● **Problem to work on**
From the entries below, output the line with "Тормозные механизмы (102, 358)" and each following line up to and including the line with "Кабина в сборе (84, 200)", exactly as written.

● **Available records**
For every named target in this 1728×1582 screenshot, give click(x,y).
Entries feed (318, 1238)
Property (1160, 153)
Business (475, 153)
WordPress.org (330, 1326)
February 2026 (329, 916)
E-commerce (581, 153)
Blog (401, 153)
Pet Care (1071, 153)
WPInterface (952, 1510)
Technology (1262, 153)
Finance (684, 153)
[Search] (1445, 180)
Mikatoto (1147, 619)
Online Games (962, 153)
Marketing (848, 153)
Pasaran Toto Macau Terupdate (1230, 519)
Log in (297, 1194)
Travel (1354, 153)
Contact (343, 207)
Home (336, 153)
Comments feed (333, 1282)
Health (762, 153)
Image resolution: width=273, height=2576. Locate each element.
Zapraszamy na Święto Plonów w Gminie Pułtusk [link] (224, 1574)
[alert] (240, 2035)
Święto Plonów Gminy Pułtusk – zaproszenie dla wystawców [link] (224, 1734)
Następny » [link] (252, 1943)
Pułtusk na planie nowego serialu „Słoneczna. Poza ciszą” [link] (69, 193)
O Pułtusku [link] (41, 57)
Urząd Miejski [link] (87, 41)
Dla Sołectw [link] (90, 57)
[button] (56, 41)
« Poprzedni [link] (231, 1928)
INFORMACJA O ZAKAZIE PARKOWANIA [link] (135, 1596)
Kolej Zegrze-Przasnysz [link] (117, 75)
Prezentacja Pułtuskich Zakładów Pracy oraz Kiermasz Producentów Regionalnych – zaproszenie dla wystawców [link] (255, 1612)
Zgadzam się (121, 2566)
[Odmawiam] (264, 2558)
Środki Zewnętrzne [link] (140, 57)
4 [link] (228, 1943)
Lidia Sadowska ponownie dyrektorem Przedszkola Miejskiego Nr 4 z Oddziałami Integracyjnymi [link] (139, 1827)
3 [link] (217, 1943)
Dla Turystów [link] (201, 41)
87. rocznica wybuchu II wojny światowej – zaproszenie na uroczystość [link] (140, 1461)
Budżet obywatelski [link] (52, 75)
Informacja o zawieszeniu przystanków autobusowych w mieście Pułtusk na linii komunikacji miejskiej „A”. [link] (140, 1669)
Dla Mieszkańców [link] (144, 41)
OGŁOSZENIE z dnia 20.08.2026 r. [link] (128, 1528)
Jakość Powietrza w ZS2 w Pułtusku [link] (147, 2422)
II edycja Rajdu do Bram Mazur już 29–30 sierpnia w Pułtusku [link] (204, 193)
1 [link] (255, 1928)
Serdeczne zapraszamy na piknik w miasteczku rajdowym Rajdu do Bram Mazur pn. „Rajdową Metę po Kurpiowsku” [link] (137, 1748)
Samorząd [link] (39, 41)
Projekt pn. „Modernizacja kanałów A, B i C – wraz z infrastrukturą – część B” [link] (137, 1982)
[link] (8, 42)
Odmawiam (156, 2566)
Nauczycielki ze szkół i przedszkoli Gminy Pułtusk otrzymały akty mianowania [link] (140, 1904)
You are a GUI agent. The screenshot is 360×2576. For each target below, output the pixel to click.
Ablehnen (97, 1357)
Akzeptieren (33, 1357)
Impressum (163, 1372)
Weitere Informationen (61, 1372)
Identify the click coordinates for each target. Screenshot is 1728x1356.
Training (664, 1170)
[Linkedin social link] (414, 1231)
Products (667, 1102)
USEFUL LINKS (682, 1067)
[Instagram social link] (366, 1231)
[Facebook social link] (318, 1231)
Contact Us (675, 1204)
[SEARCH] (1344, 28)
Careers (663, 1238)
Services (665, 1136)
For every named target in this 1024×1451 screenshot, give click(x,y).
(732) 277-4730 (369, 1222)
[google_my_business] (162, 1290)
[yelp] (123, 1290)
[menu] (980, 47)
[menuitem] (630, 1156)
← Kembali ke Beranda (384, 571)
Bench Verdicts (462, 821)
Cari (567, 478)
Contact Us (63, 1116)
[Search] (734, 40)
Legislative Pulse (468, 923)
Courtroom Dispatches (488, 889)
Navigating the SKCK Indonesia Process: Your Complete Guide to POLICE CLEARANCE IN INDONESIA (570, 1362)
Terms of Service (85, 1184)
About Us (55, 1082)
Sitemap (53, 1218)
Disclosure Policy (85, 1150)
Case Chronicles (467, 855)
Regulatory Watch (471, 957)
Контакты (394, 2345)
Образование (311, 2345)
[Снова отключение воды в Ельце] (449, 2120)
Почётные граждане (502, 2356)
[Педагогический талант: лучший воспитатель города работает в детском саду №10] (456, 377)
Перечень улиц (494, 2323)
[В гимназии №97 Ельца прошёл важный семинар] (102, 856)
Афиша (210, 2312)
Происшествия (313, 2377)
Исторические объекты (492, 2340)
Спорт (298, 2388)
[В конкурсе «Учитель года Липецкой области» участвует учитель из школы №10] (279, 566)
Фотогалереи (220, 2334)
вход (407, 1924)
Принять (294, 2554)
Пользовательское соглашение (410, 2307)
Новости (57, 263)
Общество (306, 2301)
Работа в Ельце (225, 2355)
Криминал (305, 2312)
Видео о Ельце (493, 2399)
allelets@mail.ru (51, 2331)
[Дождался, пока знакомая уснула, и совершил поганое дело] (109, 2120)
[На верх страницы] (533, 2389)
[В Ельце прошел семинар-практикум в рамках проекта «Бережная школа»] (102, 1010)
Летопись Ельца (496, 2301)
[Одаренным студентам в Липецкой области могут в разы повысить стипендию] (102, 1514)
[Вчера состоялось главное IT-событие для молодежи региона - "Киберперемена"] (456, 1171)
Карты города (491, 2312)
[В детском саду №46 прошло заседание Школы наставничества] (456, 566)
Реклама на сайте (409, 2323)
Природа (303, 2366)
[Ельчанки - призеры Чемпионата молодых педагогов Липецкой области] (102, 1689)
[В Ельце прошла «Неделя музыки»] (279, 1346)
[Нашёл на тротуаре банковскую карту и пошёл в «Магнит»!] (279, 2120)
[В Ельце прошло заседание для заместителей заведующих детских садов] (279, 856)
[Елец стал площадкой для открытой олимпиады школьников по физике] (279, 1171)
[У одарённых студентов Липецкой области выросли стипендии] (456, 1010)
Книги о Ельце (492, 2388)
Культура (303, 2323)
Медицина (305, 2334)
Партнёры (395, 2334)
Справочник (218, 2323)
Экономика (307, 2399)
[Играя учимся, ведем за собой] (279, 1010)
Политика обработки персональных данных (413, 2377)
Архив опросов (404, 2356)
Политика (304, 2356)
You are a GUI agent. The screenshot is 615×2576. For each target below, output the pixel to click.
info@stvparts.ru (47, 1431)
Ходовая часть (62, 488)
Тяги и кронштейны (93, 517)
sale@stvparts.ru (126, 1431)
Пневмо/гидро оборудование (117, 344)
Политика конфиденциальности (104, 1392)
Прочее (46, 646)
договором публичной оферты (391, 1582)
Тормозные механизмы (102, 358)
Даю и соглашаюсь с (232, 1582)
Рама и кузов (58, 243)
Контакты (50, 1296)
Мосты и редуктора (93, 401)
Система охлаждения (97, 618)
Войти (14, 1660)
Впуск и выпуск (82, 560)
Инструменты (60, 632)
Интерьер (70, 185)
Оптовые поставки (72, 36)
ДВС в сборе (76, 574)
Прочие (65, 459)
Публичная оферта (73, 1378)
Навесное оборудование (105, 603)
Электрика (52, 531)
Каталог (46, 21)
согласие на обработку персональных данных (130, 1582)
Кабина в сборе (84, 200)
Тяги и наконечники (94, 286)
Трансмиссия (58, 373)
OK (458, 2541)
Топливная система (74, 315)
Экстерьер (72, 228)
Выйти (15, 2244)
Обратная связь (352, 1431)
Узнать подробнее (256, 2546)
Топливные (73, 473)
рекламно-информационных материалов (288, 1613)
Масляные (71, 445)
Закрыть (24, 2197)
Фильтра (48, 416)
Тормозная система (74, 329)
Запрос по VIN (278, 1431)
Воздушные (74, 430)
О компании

● **Result for this task**
Тормозные механизмы (102, 358)
Даю и соглашаюсь с (232, 1582)
Рама и кузов (58, 243)
Контакты (50, 1296)
Мосты и редуктора (93, 401)
Система охлаждения (97, 618)
Войти (14, 1660)
Впуск и выпуск (82, 560)
Инструменты (60, 632)
Интерьер (70, 185)
Оптовые поставки (72, 36)
ДВС в сборе (76, 574)
Прочие (65, 459)
Публичная оферта (73, 1378)
Навесное оборудование (105, 603)
Электрика (52, 531)
Каталог (46, 21)
согласие на обработку персональных данных (130, 1582)
Кабина в сборе (84, 200)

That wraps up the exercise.